My Best Ever ‘Nothing’
A funny thing happened to me the other day – I bumped into a couple who I’d had a pre-Covid‘ Discovery’ meeting with some two years before. They seemed particularly pleased to see me, quickly crossing the street to say hello and to thank me.
“Thank me for what?” I asked.
“Your advice from way back.” they replied.
I then went into my faux humble mode, saying that’s very kind of you and glad I could help…but here’s the thing my advice to them had literally been to do NOTHING!
But the doing nothing (or almost nothing) had, they said, made a profound difference to their life!

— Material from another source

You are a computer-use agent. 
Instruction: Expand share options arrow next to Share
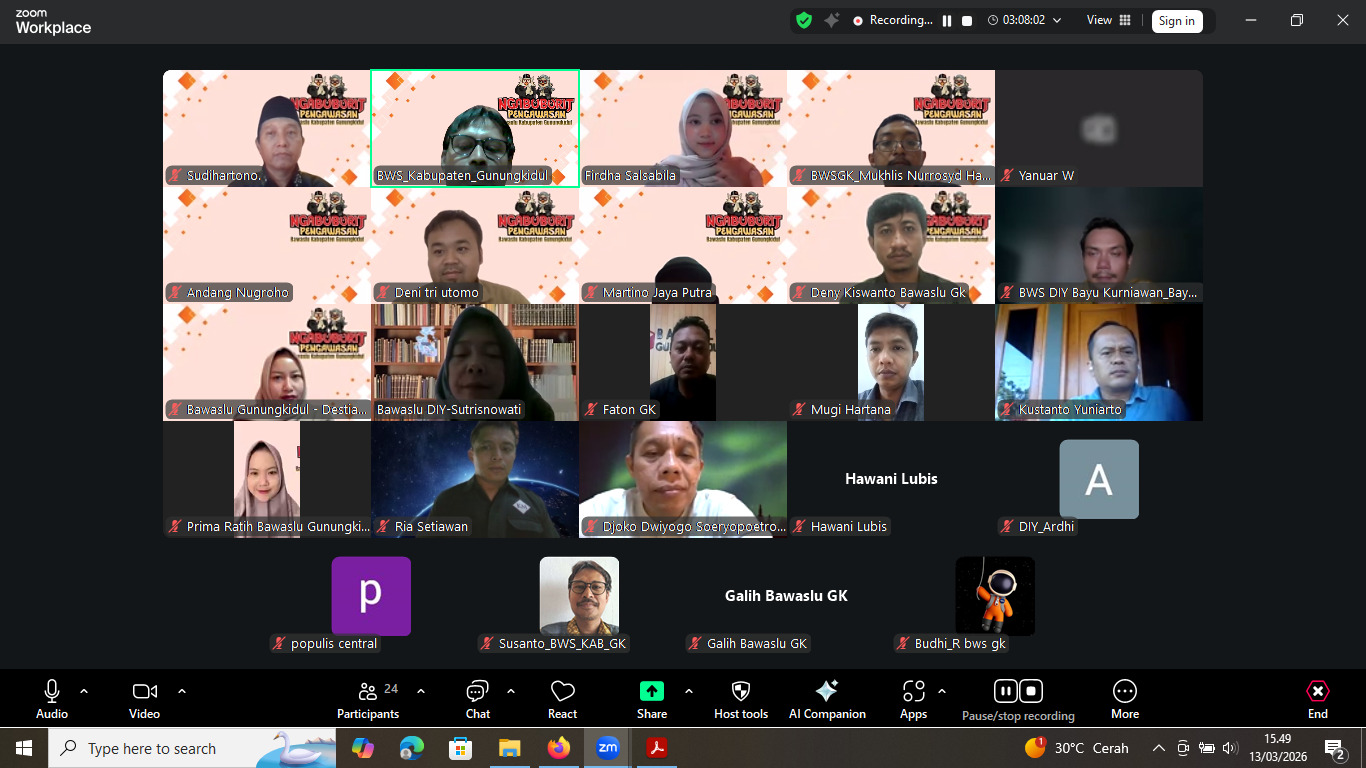688,691
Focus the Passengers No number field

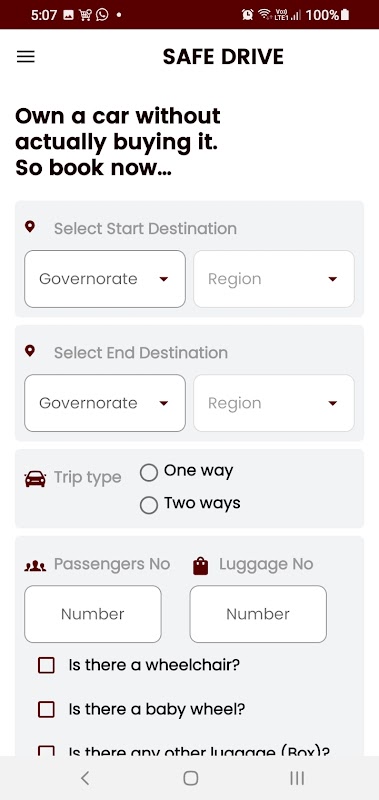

Like most people who visit a financial planner, they had an underlying reason for meeting with me. Not unreasonably they had some money to invest having recently retired (I think they had maybe inherited some money too). Like any half-decent financial planner, I established their circumstances – no children with each having a good and secure index-linked pension for life – and how they wanted to live the rest of their life.
What jumped out was their love of travel, particularly the overseas kind.
They then, and again not unreasonably, returned to the ‘real reason’ why they had come speak to me. The husband in particular was very keen to discuss how we invested money and so on.
“Why do you want to invest?” was my next question, which was answered with “To make it grow”…dummy! (that last bit is my interpretation of it all!).
We then returned to their passion for travel and the realistic timeframe for this (which was the next 5 – 10 years). “OK,” I ventured “Do you currently have enough money to do all the travel you’d ever want to do?”
“Yes,” was their answer.
If we had more money do you think you’d travel more? “No.”
“If you lost a chunk of this money would it impact on your ability/desire to travel?”
“Yes, it probably would.”
“So why would we want to invest your savings in a vehicle that might make you more money over the next 5 to 10 years but also could lose you a bunch of it and then impact on your ability/desire to travel?” – was how I left it.
The really funny thing about all this is was that when they had left, I had thought they were completely underwhelmed and deflated by our conversation.
Apparently not…!
Not only had it changed the way they now see their savings (they also sold their investments with a very well-known, high-charging wealth management business) it also changed the way they viewed the next 10 years or so of their life.
Over the next few months, they booked (remember this was pre-COVID) four foreign holidays (not all in the end fulfilled sadly) plus they had also ‘invested’ in a new electric car to bring them in line with their own environmental beliefs.
In short, they now viewed their capital as an enabler that would help them really live a full and active life together and not something that needed to be ‘preserved’ for a day they would never need it!!
So, for those who believe proper financial planning is ‘all about the money’ to some extent you are right – it is. But money viewed just as money, without a real-life plan is just that… and no more.